***** Trecho extraído
O presidente Jair Bolsonaro está sob fogo cruzado por sua indiferença a um enfrentamento firme da pandemia do novo coronavírus, que causa estragos em todo país, onde já deixou mais de 300.000 mortos.
Aliados e adversários, empresários e epidemiologistas, médicos e meios de comunicação mostram-se saturados diante do presidente, que nos últimos dias deu sinais de querer corrigir o rumo, embora não convença.
A ideia de que seu posicionamento contra o uso de máscaras, o incentivo a aglomerações e a rejeição a medidas de distanciamento social foram a causa de muitas dessas mortes é retomada por personalidades e especialistas, ao mesmo tempo em que formadores de opinião não hesitam em chamá-lo de “genocida”.
**********
***** Dados registrados
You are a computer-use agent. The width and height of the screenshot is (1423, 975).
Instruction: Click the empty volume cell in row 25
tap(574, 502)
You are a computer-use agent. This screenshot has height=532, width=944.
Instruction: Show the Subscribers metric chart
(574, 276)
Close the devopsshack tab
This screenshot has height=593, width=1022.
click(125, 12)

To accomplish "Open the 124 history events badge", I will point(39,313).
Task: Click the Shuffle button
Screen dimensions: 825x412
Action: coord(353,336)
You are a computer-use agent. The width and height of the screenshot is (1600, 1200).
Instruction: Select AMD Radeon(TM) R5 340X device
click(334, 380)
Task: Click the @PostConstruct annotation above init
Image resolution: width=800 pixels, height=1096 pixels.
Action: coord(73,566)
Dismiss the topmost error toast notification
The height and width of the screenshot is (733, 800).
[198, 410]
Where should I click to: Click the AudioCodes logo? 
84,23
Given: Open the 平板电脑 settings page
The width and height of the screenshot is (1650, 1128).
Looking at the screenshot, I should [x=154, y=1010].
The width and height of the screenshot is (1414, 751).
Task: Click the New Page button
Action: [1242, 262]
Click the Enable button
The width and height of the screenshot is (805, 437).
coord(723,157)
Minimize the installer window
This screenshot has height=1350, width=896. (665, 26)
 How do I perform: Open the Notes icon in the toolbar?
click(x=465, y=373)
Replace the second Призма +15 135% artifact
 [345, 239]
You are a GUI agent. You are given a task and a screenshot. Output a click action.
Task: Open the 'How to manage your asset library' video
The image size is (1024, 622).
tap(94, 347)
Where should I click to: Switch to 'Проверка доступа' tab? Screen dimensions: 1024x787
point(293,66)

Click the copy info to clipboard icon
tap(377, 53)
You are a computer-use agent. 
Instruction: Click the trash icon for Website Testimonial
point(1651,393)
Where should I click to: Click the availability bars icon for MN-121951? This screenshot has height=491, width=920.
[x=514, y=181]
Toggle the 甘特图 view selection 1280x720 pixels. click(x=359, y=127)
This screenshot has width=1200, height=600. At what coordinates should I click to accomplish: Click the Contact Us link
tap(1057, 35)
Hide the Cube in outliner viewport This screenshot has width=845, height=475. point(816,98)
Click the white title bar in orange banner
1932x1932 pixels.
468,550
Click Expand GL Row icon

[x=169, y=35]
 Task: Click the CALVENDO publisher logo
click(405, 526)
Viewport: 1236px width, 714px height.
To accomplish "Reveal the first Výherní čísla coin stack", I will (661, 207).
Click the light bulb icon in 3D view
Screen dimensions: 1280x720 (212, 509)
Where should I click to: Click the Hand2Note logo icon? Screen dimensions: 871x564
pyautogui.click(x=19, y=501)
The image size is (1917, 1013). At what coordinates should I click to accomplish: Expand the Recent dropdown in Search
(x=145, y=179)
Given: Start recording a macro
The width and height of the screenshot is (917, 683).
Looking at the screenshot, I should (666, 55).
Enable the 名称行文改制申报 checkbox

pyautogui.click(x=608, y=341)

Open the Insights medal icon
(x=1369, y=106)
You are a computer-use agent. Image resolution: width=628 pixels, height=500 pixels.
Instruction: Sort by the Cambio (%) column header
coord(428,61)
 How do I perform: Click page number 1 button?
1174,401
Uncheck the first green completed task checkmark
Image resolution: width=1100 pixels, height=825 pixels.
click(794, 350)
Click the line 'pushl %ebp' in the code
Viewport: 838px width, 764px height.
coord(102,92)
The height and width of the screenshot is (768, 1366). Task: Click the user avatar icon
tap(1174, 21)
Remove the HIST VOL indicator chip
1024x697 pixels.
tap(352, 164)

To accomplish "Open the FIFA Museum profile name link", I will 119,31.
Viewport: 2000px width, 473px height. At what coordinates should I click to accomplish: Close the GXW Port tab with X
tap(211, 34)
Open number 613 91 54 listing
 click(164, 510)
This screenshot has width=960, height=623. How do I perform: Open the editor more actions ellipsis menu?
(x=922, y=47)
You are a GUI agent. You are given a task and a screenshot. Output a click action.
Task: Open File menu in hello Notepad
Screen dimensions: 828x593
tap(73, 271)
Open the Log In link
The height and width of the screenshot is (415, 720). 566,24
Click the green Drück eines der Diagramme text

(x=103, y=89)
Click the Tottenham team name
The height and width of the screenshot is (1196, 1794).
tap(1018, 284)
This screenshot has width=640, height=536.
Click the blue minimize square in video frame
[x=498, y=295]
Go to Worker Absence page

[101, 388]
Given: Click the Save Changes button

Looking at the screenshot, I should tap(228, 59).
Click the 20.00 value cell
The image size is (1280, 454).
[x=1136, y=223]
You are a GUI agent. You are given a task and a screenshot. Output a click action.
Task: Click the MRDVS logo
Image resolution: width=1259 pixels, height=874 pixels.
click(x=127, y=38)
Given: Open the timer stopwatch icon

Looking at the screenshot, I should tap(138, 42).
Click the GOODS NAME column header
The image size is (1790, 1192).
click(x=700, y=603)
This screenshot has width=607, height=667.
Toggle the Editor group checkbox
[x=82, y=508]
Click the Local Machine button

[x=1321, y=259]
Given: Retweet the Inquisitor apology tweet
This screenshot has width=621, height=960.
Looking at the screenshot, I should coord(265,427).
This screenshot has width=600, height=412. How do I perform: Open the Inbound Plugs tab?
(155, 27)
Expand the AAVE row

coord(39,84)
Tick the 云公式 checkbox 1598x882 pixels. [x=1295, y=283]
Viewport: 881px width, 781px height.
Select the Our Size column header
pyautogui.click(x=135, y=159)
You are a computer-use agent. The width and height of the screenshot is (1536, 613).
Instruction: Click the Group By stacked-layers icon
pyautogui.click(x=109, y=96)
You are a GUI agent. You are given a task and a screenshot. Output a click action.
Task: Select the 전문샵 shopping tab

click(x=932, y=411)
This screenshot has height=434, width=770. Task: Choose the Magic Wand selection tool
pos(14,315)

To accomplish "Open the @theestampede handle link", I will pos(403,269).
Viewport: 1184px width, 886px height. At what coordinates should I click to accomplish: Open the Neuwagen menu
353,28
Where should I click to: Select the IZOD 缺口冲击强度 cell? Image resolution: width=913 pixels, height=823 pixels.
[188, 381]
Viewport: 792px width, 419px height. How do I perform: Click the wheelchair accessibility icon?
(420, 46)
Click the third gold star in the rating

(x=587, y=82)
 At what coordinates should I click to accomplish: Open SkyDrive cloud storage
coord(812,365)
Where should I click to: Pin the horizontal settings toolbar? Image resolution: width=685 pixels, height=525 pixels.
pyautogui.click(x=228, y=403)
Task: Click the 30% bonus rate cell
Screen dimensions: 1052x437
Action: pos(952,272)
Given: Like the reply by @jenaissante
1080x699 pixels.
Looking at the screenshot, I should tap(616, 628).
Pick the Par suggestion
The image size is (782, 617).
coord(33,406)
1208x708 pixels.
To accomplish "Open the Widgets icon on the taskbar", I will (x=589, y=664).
**********
- [O que fazer]: Por favor, digite novamente o trecho extraído acima por inteiro, sem nenhuma alteração.

- [Resposta final]:
O presidente Jair Bolsonaro está sob fogo cruzado por sua indiferença a um enfrentamento firme da pandemia do novo coronavírus, que causa estragos em todo país, onde já deixou mais de 300.000 mortos.
Aliados e adversários, empresários e epidemiologistas, médicos e meios de comunicação mostram-se saturados diante do presidente, que nos últimos dias deu sinais de querer corrigir o rumo, embora não convença.
A ideia de que seu posicionamento contra o uso de máscaras, o incentivo a aglomerações e a rejeição a medidas de distanciamento social foram a causa de muitas dessas mortes é retomada por personalidades e especialistas, ao mesmo tempo em que formadores de opinião não hesitam em chamá-lo de “genocida”.